Cimoszewicz: zgoda Polski potrzebna do zmiany traktatu z Nicei
Jeśli nie zaaprobujemy zapisów dyskryminujących Polskę w przyszłych władzach unijnych, traktat będzie mógł wejść w życie, ale bez tych zapisów - powiedział minister spraw zagranicznych Włodzimierz Cimoszewicz.
02.10.2003 | aktual.: 02.10.2003 08:07
Polska, podobnie jak Hiszpania, stanowczo sprzeciwia się zmianom traktatu z Nicei, który normuje funkcjonowanie Unii Europejskiej po jej rozszerzeniu.
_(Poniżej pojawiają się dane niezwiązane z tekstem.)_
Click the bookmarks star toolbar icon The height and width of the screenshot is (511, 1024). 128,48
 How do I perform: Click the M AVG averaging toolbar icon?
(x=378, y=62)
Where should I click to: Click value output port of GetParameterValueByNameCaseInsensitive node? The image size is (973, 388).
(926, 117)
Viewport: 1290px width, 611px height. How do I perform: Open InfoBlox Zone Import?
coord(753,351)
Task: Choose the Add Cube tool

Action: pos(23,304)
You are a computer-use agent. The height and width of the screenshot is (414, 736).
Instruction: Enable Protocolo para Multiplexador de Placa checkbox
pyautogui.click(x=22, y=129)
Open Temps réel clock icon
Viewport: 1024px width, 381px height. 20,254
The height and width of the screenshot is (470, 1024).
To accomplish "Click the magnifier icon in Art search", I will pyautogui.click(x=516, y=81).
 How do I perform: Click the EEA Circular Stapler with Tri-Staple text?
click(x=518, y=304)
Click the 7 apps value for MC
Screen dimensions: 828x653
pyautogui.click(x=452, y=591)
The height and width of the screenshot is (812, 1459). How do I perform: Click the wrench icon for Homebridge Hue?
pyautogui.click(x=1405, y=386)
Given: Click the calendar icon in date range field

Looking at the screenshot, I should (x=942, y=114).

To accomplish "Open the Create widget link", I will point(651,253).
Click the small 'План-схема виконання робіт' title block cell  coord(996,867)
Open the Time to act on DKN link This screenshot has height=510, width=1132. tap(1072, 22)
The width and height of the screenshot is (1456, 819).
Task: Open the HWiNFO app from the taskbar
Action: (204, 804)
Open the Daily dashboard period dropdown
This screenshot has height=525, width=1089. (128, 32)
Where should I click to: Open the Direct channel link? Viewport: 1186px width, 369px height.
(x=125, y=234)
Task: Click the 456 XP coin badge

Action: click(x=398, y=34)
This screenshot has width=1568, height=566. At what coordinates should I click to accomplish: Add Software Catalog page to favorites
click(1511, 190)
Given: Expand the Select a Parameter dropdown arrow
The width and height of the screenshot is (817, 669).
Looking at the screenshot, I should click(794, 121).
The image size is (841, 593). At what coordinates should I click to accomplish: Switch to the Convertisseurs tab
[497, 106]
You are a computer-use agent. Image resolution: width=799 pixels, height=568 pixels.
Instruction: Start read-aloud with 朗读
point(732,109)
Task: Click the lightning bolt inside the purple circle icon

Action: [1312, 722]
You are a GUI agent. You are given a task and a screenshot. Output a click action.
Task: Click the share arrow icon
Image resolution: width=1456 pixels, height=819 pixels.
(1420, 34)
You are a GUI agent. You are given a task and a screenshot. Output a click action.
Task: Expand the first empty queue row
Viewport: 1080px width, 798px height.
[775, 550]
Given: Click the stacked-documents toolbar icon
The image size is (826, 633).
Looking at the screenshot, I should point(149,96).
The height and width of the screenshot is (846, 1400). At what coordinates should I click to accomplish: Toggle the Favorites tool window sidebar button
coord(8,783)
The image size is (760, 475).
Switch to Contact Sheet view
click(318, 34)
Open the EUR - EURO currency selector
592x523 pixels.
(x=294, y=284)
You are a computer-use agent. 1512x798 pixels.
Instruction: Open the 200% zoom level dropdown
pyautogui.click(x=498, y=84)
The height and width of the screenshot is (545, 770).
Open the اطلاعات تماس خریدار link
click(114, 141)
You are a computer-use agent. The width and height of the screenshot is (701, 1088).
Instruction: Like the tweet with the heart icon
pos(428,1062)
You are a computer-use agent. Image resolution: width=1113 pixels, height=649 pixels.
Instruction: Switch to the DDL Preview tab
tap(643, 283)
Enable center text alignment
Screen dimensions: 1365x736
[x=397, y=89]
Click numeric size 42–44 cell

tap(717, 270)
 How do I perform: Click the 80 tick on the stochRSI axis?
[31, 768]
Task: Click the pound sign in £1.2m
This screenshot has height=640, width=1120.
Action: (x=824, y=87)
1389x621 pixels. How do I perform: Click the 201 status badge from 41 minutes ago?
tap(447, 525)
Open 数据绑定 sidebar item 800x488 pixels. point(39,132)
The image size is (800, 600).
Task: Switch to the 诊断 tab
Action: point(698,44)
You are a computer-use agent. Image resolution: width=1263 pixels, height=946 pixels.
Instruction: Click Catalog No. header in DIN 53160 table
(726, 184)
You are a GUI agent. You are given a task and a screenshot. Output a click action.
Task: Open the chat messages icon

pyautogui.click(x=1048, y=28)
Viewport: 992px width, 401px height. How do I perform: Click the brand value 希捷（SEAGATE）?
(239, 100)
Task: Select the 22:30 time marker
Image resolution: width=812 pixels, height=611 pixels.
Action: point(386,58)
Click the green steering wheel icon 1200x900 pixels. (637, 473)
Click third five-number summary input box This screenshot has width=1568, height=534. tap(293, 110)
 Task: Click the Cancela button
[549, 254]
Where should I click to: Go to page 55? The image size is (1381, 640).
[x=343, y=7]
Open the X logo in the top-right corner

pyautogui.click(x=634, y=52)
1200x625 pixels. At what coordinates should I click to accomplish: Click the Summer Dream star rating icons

Będzie to jedna z głównych spraw omawianych na rozpoczynającej się w sobotę w Rzymie konferencji międzyrządowej, która ma przyjąć Europejski Traktat Konstytucyjny.
W projekcie tego traktatu zapisana jest rewizja traktatu z Nicei w sposób, który zmniejszy wpływ państw takich, jak Polska i Hiszpania na unijną politykę. Szef polskiej dyplomacji, opowiadając się w "Sygnałach Dnia" za utrzymaniem ustaleń traktatu nicejskiego argumentował, że nielogiczne jest zmienianie zapisów, które jeszcze nie weszły w życie i nie zostały praktycznie zweryfikowane. "Nikt z unijnych szefów dyplomacji nie potrafił mi wyjaśnić, co takiego się stało, co by uzasadniało zmienianie traktatu, który jeszcze nie wszedł w życie" - dodał minister Cimoszewicz.
Gość Sygnałów Dnia wyjaśnił, że dla przyjęcia Europejskiego Traktatu Konstytucyjnego w niekorzystnej dla nas formie konieczna jest akceptacja wszystkich 25 obecnych i przyszłych członków Unii.